É, portanto, envolvidos nesta profusão de conhecimento que os açorianos vão perscrutando novas oportunidades e vislumbrando caminhos que, como numa aventura, arriscam seguir. É nesta senda que ganhámos inesperadas competências, como seja a gestão de quatro áreas marinhas para lá da zona económica exclusiva. Apenas uma destas áreas tem mais de 93 mil quilómetros quadrados e, para os países signatários da convenção OSPAR, somos nós os responsáveis pela sua gestão, incluindo o licenciamento das eventuais operações que se realizarem sobre os seus fundos. Temas como a prospeção mineralógica, investigação científica, tecnologia azul e turismo marinho do alto são expressões que começam a entrar no léxico quotidiano com uma assustadora velocidade.
Balizando ambientalmente estas responsabilidades e colocando fronteiras em relação à utilização, desenvolveu-se uma rede de áreas classificadas ou de elevada importância dos mares dos Açores integrando-a no Parque Marinho dos Açores. Para além das classificações OSPAR, ficaram sob este instrumento de gestão as áreas classificadas ou potencialmente a classificar ao abrigo das Directivas Aves e Habitats.
Com fundamento, há críticas quanto a este elevar de área e competências, apontando uma certa incapacidade de fiscalização. É certo. Fazer fiscalização tradicional no mar dos Açores é o mesmo que, ilustrando, ter um autocarro a percorrer todo o Portugal continental. Impossível. Mas a magnitude do problema é muito mais elevada se pensarmos que a ZEE que rodeia os Açores tem 10 vezes mais área que o Continente e uma corveta se desloca habitualmente a um quinto da velocidade de um autocarro. Para fazer, com os métodos tradicionais, a fiscalização dos Açores precisaríamos de meia centena de corvetas. Como isso é impraticável, teremos de pensar de uma forma bem diferente. Urge utilizar utensílios de deteção remota, associados aos satélites, apostar nos sistemas VTS e AIS e utilizar outras ferramentas imaginativas como fontes de monitorização ambiental e observação situacional. Assim, sem grande esforço, mas com uma enorme organização, poderemos facilmente exercer uma fiscalização apropriada da nossa própria casa.
Libertámo-nos dos mares costeiros e dos corredores de transportes. Hoje, o Mar dos Açores está em transição entre o quase um milhão de quilómetros quadrados da zona económica exclusiva e os mais de dois milhões que resultarão da provável delimitação da plataforma continental. No entanto, esta metamorfose terá de ser acompanhada pelo empreendorismo necessário a uma exploração séria e uma aproximação precaucionária e responsável, inerente a uma utilização sustentável. O Mar dos Açores cresceu, está mais conhecido e é mais útil, mas teremos de fazer um esforço para que a abrangência de utilizações se alargue a todos os novos temas. Este mar de responsabilidades e oportunidades precisa de coragem, valentia, bravura e inteligência. Felizmente, são todas características bem açorianas!

Material fornecido:
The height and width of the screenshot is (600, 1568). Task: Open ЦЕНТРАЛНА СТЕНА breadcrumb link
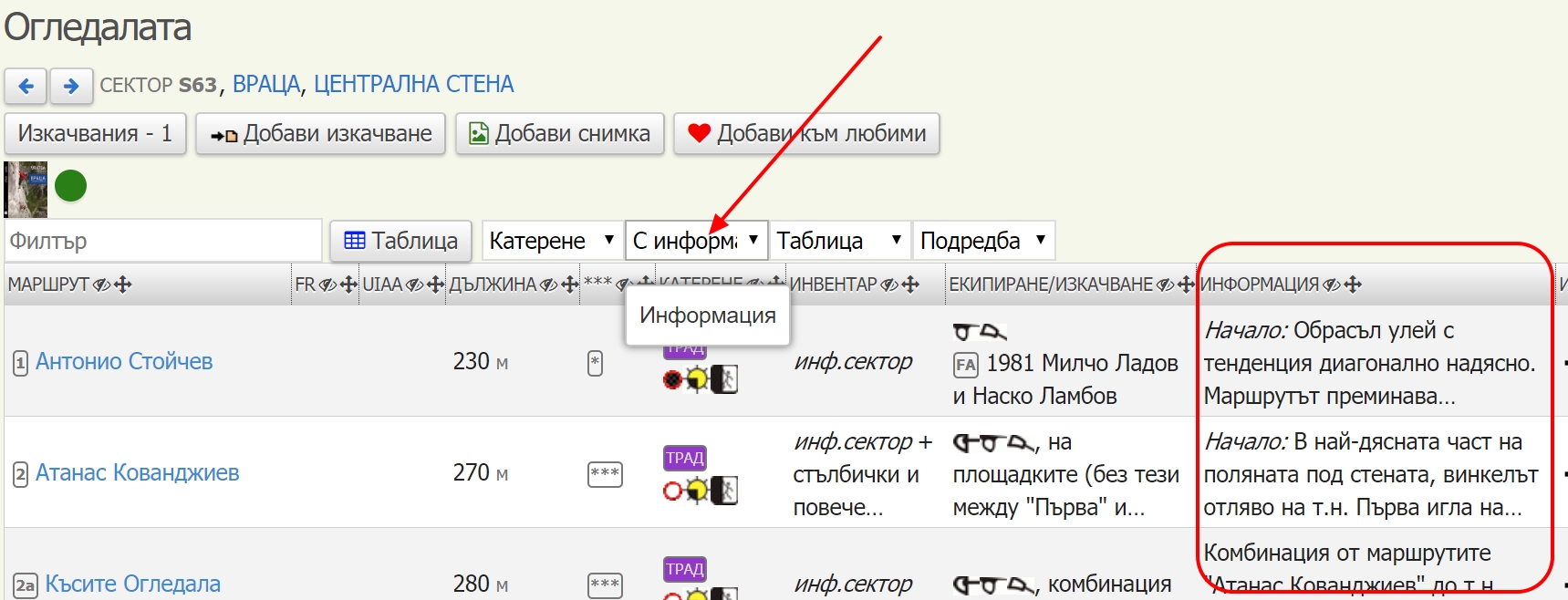(x=413, y=85)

Instruções de trabalho:
Como fica o trecho do texto sobre o Mar dos Açores que começa em "Libertámo-nos dos mares" e segue até "características bem açorianas!", se alterares "coragem" para "determinação"?

Resposta abaixo:
Libertámo-nos dos mares costeiros e dos corredores de transportes. Hoje, o Mar dos Açores está em transição entre o quase um milhão de quilómetros quadrados da zona económica exclusiva e os mais de dois milhões que resultarão da provável delimitação da plataforma continental. No entanto, esta metamorfose terá de ser acompanhada pelo empreendorismo necessário a uma exploração séria e uma aproximação precaucionária e responsável, inerente a uma utilização sustentável. O Mar dos Açores cresceu, está mais conhecido e é mais útil, mas teremos de fazer um esforço para que a abrangência de utilizações se alargue a todos os novos temas. Este mar de responsabilidades e oportunidades precisa de determinação, valentia, bravura e inteligência. Felizmente, são todas características bem açorianas!